Something Amyss said:
What you described in Star Wars in no way relates to how animals resist electricity and doesn't translate. That's the point. It's a pseudoscience technobable explanation. It's not even "soft science," it's magic. Which would be fine--if they freaking called it magic. But they try and come up with in-depth sciencey explanations, even for the freaking Force itself. This isn't soft science fiction--it's stupid science fiction.
That's actually the entire point of "soft science fiction" it's not that it's "soft scince" or actually science at all, it might dabble with real world scientific concepts on the surface. Still "soft sci-fi" is really more or less futuristic fantasy, no matter what dumb in universe handwaves the use to explain things that happen in the fiction. That's kind of the point, they play with basic face value concepts of science as magical fantasy in universe. It's dumb, yeah, but it's the fun kind of dumb. Basically just jargon as a thin vernier for fantasy hand wave.
He Rode Alone said:
As someone who can science, they can't science. Lowering your skin capacitance, and deflecting searing plasma that is many orders of magnitude greater than anything extant animals could survive, is like apples and cold fusion. Star Wars is really not science fiction, it's basically pure fantasy that happens to be set in space. Nothing that is allegedly technological has even a remote basis in fact.
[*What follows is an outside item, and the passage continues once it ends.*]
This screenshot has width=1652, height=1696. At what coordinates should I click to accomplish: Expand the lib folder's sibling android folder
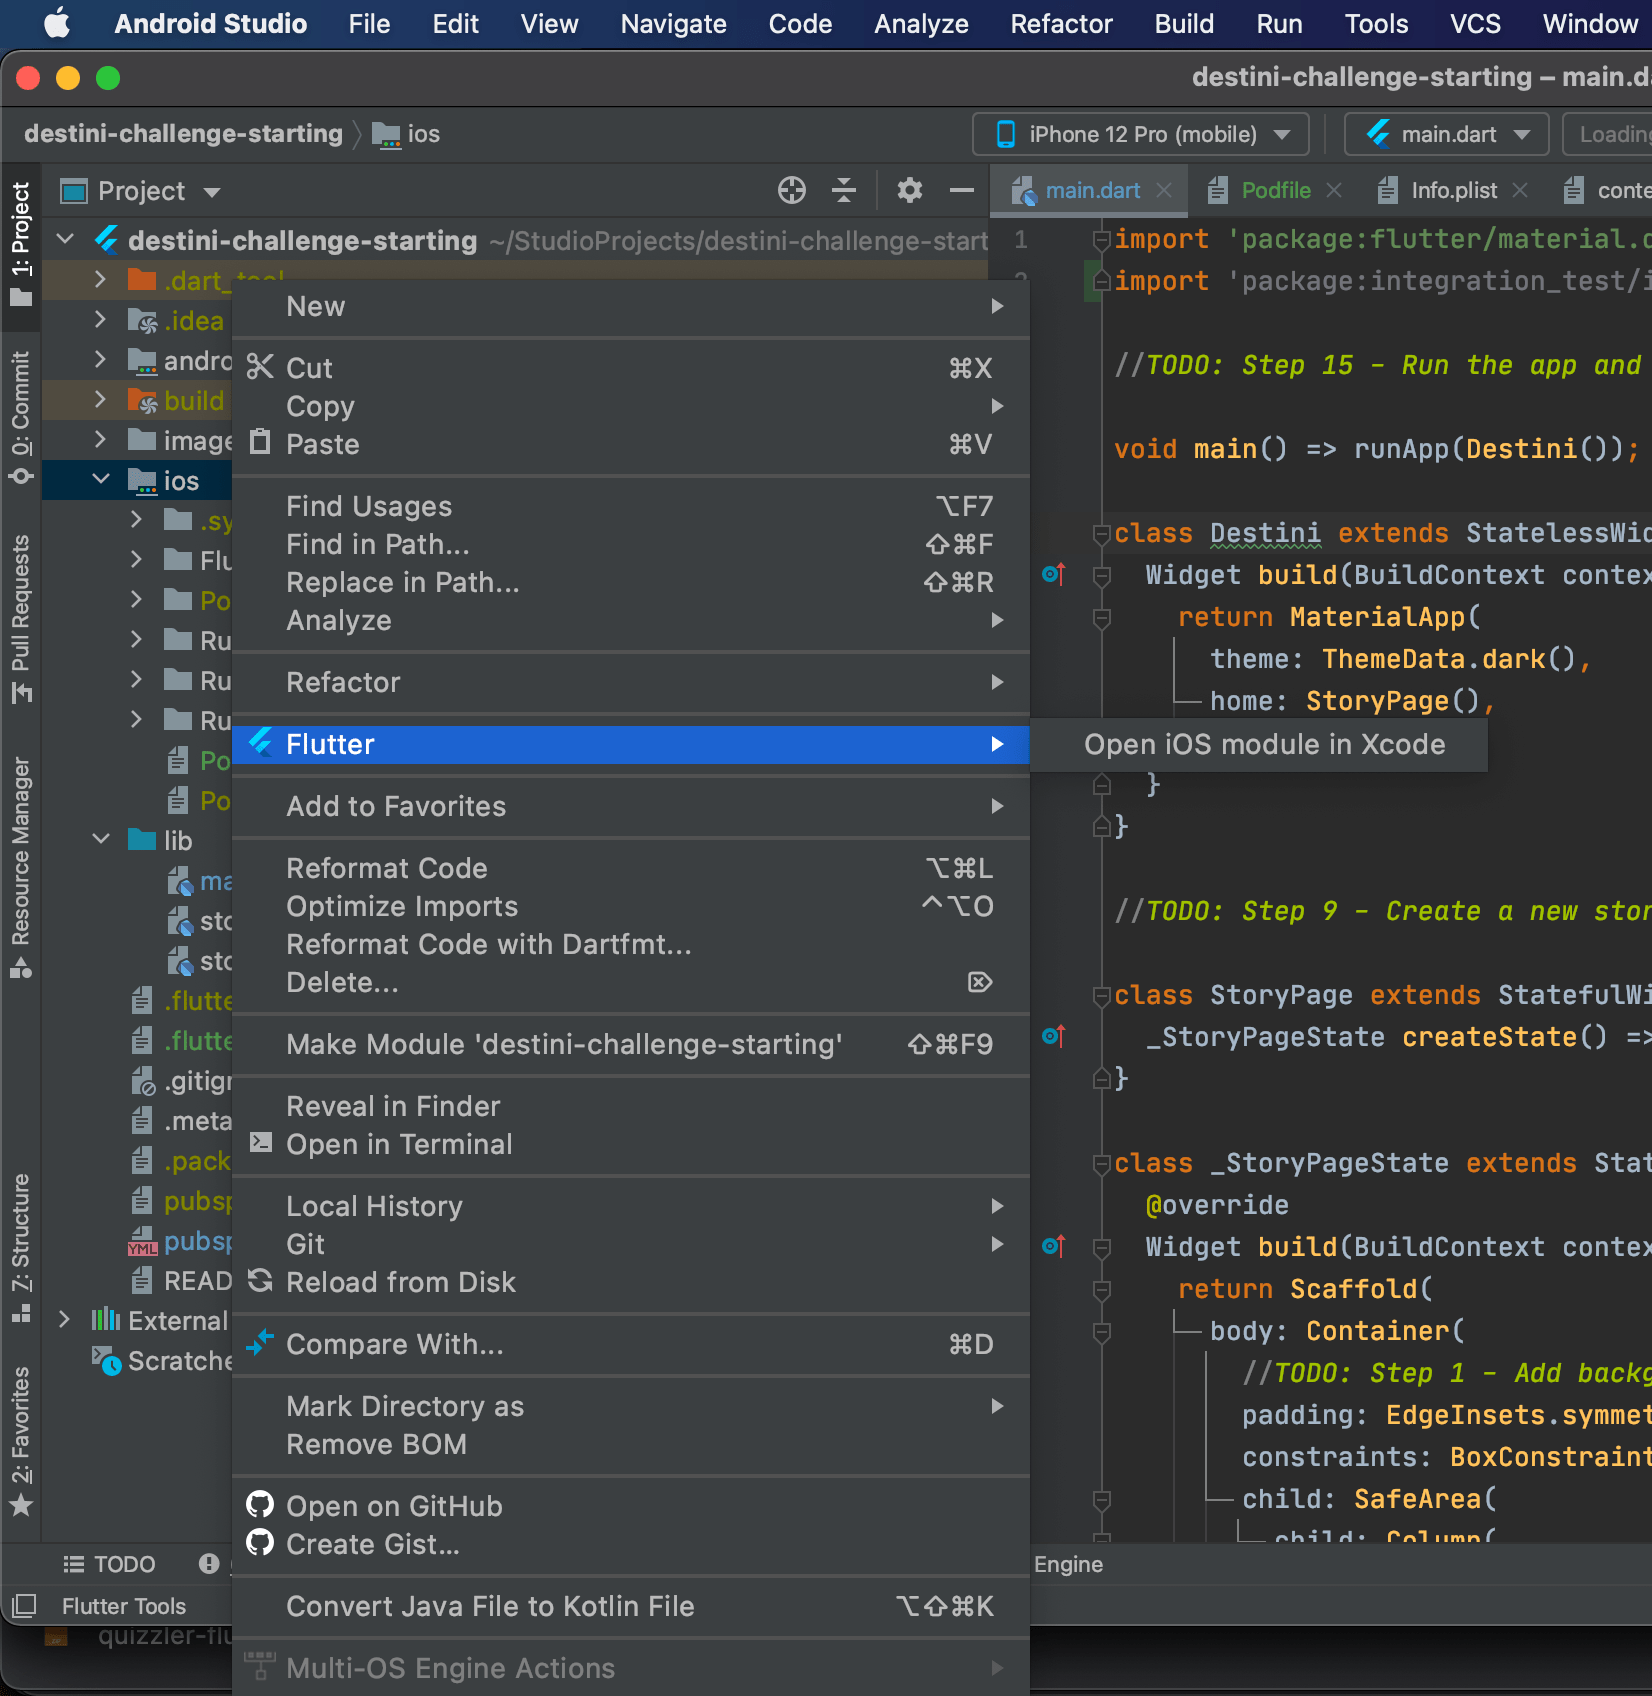[x=100, y=360]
If you think that it does, that means two things:
First that the storytellers did a good job remaining internally consistent.
Second, that you lack the knowledge in the required fields to understand the fantasy for what it is.
I would assume that describes most people, and there's not a thing wrong with that. I don't appreciate you trying to claim that a work of pure and unrelenting fantasy is somehow made by people who "Can science". It wasn't, and they didn't even try. I respect your fantasy genre, why can't you show some respect for science?
First off, casting aspersions on someone who basically agrees with you isn't called for. Science Fiction snobbery against soft science fiction isn't constructive either, because the sub genre is basically fantasy.
I never said that there was anything honestly factual about how
Star Wars misuses science, just that they take a real world concept on face value and bend it to their creative needs. In Canon blasters are essentially still lasers and we know lasers don't work the way blasters in
Star Wars work. As I said before it's a basically fantasy, that's what soft sci-fi always is fantasy use of science fiction. That was never in question, I never said that they were being honestly accurate about things. I did point out that they take real world concepts and roll them into the fantasy for fantasy uses, that's all.
In the future please refrain from insinuating that someone is disrespecting science, that tends to drive a wedge into conversations. We basically agree it's fantasy in space, to me that's the epitome of soft sci-fi. All I said is that they take concepts that exist in the real world, breaking them to fit the in universe plot, thats all I ever meant.